* YOUR TASK: Only the number is needed: how many lines of the records include "mineur"?

[Collected data entries]
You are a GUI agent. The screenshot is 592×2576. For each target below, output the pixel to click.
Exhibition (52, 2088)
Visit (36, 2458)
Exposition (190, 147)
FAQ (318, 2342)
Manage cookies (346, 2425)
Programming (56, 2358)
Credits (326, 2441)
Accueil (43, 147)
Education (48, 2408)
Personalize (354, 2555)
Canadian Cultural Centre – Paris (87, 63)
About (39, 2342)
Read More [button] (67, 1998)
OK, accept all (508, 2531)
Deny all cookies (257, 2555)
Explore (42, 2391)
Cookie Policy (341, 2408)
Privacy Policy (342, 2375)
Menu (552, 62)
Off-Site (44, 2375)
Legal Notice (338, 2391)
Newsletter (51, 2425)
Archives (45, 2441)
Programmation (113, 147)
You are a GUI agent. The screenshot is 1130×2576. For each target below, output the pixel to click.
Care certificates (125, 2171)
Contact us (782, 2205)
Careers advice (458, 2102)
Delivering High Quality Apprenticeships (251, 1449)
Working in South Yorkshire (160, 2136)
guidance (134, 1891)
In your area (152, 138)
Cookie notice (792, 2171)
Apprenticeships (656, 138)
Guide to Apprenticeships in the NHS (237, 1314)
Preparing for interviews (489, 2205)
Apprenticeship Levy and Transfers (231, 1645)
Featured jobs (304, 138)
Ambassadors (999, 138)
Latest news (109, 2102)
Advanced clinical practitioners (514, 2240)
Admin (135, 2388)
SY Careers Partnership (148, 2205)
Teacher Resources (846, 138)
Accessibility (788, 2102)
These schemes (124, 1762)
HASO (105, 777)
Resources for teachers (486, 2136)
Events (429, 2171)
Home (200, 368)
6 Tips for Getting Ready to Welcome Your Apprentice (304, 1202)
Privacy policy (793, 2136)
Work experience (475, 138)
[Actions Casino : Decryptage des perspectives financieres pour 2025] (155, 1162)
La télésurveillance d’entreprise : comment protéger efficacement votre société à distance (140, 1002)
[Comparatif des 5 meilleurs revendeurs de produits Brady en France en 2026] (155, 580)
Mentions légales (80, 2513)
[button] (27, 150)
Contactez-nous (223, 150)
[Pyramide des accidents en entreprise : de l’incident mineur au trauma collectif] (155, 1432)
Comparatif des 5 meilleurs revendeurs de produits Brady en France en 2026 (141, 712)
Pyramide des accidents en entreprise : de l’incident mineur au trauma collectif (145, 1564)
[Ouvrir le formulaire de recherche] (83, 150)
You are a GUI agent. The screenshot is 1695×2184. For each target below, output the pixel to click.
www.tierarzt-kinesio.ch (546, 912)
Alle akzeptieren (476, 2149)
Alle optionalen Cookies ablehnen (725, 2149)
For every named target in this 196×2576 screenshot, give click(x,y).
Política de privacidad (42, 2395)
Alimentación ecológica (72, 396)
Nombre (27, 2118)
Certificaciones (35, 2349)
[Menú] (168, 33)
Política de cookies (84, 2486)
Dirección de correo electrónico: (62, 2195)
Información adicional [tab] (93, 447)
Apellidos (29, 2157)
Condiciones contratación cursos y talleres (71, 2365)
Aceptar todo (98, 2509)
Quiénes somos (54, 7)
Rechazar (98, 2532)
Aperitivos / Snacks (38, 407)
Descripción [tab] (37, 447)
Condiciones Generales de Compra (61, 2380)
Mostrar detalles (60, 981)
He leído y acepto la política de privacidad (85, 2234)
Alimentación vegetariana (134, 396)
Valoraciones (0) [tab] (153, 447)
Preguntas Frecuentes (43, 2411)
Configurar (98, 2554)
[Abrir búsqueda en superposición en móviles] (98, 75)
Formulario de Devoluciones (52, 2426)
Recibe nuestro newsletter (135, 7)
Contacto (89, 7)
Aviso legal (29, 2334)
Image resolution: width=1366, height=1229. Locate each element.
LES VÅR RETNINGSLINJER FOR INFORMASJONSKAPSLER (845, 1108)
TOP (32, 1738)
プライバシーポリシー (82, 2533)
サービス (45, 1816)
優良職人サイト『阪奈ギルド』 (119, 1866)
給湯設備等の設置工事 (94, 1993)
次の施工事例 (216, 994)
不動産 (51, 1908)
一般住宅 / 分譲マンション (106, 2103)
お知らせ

* ANSWER SPACE: 2